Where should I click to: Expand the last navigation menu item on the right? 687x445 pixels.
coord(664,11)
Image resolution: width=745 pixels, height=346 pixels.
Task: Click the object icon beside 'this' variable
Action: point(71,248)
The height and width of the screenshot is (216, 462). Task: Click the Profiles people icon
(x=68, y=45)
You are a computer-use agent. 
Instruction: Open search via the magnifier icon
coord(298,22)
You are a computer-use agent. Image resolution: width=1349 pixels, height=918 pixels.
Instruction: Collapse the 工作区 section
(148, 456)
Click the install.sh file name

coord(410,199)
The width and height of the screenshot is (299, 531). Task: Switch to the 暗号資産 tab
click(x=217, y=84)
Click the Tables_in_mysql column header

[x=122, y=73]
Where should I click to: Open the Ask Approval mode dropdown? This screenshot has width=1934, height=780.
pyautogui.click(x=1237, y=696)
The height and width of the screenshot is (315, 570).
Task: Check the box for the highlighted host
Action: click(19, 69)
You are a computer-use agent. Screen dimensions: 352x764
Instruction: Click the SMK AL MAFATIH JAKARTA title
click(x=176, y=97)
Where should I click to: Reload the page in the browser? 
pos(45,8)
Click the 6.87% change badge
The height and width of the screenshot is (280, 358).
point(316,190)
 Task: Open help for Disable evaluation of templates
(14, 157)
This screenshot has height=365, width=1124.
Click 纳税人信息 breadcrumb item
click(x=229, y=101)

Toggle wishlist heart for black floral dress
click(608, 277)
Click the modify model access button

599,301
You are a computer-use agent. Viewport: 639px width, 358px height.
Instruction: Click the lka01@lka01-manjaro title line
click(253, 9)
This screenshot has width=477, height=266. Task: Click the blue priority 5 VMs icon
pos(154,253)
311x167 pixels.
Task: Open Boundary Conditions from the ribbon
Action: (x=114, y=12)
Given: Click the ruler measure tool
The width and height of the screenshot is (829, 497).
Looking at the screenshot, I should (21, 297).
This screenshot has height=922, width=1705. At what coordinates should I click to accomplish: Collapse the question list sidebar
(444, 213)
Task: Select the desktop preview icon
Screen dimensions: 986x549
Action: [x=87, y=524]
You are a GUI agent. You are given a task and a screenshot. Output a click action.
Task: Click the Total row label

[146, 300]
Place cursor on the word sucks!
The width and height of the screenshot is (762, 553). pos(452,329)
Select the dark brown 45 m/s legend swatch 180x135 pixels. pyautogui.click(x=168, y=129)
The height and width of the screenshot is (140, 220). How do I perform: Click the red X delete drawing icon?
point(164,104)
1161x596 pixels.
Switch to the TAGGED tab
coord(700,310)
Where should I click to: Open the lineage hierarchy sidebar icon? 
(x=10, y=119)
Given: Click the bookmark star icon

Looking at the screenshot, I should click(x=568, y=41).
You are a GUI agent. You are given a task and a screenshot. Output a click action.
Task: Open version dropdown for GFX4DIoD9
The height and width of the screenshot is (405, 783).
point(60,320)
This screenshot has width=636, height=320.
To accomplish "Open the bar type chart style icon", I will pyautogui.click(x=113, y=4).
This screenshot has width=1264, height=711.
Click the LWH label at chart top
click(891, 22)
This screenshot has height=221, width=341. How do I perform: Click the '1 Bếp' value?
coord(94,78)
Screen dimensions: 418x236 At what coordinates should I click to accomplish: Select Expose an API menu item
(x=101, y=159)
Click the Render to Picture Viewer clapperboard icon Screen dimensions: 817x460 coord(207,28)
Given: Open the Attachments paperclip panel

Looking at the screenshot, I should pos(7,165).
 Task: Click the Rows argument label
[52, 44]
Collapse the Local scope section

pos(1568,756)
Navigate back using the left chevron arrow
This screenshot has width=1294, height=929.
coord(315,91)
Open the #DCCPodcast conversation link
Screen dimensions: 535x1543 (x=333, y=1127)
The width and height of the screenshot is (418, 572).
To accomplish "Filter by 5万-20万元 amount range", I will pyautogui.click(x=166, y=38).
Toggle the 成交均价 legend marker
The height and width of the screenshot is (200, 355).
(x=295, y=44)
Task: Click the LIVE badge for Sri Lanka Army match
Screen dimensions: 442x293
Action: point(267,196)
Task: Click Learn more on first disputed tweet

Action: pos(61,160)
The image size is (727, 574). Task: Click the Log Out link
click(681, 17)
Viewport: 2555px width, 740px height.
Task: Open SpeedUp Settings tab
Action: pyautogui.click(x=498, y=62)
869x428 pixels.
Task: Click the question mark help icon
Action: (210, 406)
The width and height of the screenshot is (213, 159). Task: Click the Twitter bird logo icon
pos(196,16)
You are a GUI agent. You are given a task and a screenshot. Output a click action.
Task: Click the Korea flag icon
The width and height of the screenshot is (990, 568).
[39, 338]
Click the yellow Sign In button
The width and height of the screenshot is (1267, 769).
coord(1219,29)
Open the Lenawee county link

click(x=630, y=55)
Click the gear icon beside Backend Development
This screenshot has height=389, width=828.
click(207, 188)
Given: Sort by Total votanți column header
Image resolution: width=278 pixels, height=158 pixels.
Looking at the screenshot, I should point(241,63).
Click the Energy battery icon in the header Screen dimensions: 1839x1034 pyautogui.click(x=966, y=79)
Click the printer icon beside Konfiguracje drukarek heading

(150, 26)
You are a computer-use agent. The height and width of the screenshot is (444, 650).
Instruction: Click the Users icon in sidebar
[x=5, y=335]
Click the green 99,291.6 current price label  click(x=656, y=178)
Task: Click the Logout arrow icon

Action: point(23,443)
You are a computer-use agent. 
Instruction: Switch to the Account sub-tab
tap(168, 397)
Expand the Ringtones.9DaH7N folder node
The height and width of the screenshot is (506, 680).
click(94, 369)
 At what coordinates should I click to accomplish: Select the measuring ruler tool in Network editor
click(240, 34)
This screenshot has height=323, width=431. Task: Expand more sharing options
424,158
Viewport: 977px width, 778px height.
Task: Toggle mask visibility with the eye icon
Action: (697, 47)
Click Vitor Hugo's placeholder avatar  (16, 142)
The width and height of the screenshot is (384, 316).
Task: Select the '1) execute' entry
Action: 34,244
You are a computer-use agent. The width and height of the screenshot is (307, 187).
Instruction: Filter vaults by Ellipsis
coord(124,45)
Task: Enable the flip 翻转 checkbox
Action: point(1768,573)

## GIVEN REQUEST
Reproduce all of the rows above verbatim, line for line.

## TASK RESPONSE
Where should I click to: Expand the last navigation menu item on the right? 687x445 pixels.
coord(664,11)
Image resolution: width=745 pixels, height=346 pixels.
Task: Click the object icon beside 'this' variable
Action: point(71,248)
The height and width of the screenshot is (216, 462). Task: Click the Profiles people icon
(x=68, y=45)
You are a computer-use agent. 
Instruction: Open search via the magnifier icon
coord(298,22)
You are a computer-use agent. Image resolution: width=1349 pixels, height=918 pixels.
Instruction: Collapse the 工作区 section
(148, 456)
Click the install.sh file name

coord(410,199)
The width and height of the screenshot is (299, 531). Task: Switch to the 暗号資産 tab
click(x=217, y=84)
Click the Tables_in_mysql column header

[x=122, y=73]
Where should I click to: Open the Ask Approval mode dropdown? This screenshot has width=1934, height=780.
pyautogui.click(x=1237, y=696)
The height and width of the screenshot is (315, 570).
Task: Check the box for the highlighted host
Action: click(19, 69)
You are a computer-use agent. Screen dimensions: 352x764
Instruction: Click the SMK AL MAFATIH JAKARTA title
click(x=176, y=97)
Where should I click to: Reload the page in the browser? 
pos(45,8)
Click the 6.87% change badge
The height and width of the screenshot is (280, 358).
point(316,190)
 Task: Open help for Disable evaluation of templates
(14, 157)
This screenshot has height=365, width=1124.
Click 纳税人信息 breadcrumb item
click(x=229, y=101)

Toggle wishlist heart for black floral dress
click(608, 277)
Click the modify model access button

599,301
You are a computer-use agent. Viewport: 639px width, 358px height.
Instruction: Click the lka01@lka01-manjaro title line
click(253, 9)
This screenshot has width=477, height=266. Task: Click the blue priority 5 VMs icon
pos(154,253)
311x167 pixels.
Task: Open Boundary Conditions from the ribbon
Action: (x=114, y=12)
Given: Click the ruler measure tool
The width and height of the screenshot is (829, 497).
Looking at the screenshot, I should (21, 297).
This screenshot has height=922, width=1705. At what coordinates should I click to accomplish: Collapse the question list sidebar
(444, 213)
Task: Select the desktop preview icon
Screen dimensions: 986x549
Action: [x=87, y=524]
You are a GUI agent. You are given a task and a screenshot. Output a click action.
Task: Click the Total row label

[146, 300]
Place cursor on the word sucks!
The width and height of the screenshot is (762, 553). pos(452,329)
Select the dark brown 45 m/s legend swatch 180x135 pixels. pyautogui.click(x=168, y=129)
The height and width of the screenshot is (140, 220). How do I perform: Click the red X delete drawing icon?
point(164,104)
1161x596 pixels.
Switch to the TAGGED tab
coord(700,310)
Where should I click to: Open the lineage hierarchy sidebar icon? 
(x=10, y=119)
Given: Click the bookmark star icon

Looking at the screenshot, I should click(x=568, y=41).
You are a GUI agent. You are given a task and a screenshot. Output a click action.
Task: Open version dropdown for GFX4DIoD9
The height and width of the screenshot is (405, 783).
point(60,320)
This screenshot has width=636, height=320.
To accomplish "Open the bar type chart style icon", I will pyautogui.click(x=113, y=4).
This screenshot has width=1264, height=711.
Click the LWH label at chart top
click(891, 22)
This screenshot has height=221, width=341. How do I perform: Click the '1 Bếp' value?
coord(94,78)
Screen dimensions: 418x236 At what coordinates should I click to accomplish: Select Expose an API menu item
(x=101, y=159)
Click the Render to Picture Viewer clapperboard icon Screen dimensions: 817x460 coord(207,28)
Given: Open the Attachments paperclip panel

Looking at the screenshot, I should pos(7,165).
 Task: Click the Rows argument label
[52, 44]
Collapse the Local scope section

pos(1568,756)
Navigate back using the left chevron arrow
This screenshot has width=1294, height=929.
coord(315,91)
Open the #DCCPodcast conversation link
Screen dimensions: 535x1543 (x=333, y=1127)
The width and height of the screenshot is (418, 572).
To accomplish "Filter by 5万-20万元 amount range", I will pyautogui.click(x=166, y=38).
Toggle the 成交均价 legend marker
The height and width of the screenshot is (200, 355).
(x=295, y=44)
Task: Click the LIVE badge for Sri Lanka Army match
Screen dimensions: 442x293
Action: point(267,196)
Task: Click Learn more on first disputed tweet

Action: pos(61,160)
The image size is (727, 574). Task: Click the Log Out link
click(681, 17)
Viewport: 2555px width, 740px height.
Task: Open SpeedUp Settings tab
Action: pyautogui.click(x=498, y=62)
869x428 pixels.
Task: Click the question mark help icon
Action: (210, 406)
The width and height of the screenshot is (213, 159). Task: Click the Twitter bird logo icon
pos(196,16)
You are a GUI agent. You are given a task and a screenshot. Output a click action.
Task: Click the Korea flag icon
The width and height of the screenshot is (990, 568).
[39, 338]
Click the yellow Sign In button
The width and height of the screenshot is (1267, 769).
coord(1219,29)
Open the Lenawee county link

click(x=630, y=55)
Click the gear icon beside Backend Development
This screenshot has height=389, width=828.
click(207, 188)
Given: Sort by Total votanți column header
Image resolution: width=278 pixels, height=158 pixels.
Looking at the screenshot, I should point(241,63).
Click the Energy battery icon in the header Screen dimensions: 1839x1034 pyautogui.click(x=966, y=79)
Click the printer icon beside Konfiguracje drukarek heading

(150, 26)
You are a computer-use agent. The height and width of the screenshot is (444, 650).
Instruction: Click the Users icon in sidebar
[x=5, y=335]
Click the green 99,291.6 current price label  click(x=656, y=178)
Task: Click the Logout arrow icon

Action: point(23,443)
You are a computer-use agent. 
Instruction: Switch to the Account sub-tab
tap(168, 397)
Expand the Ringtones.9DaH7N folder node
The height and width of the screenshot is (506, 680).
click(94, 369)
 At what coordinates should I click to accomplish: Select the measuring ruler tool in Network editor
click(240, 34)
This screenshot has height=323, width=431. Task: Expand more sharing options
424,158
Viewport: 977px width, 778px height.
Task: Toggle mask visibility with the eye icon
Action: (697, 47)
Click Vitor Hugo's placeholder avatar  (16, 142)
The width and height of the screenshot is (384, 316).
Task: Select the '1) execute' entry
Action: 34,244
You are a computer-use agent. The width and height of the screenshot is (307, 187).
Instruction: Filter vaults by Ellipsis
coord(124,45)
Task: Enable the flip 翻转 checkbox
Action: point(1768,573)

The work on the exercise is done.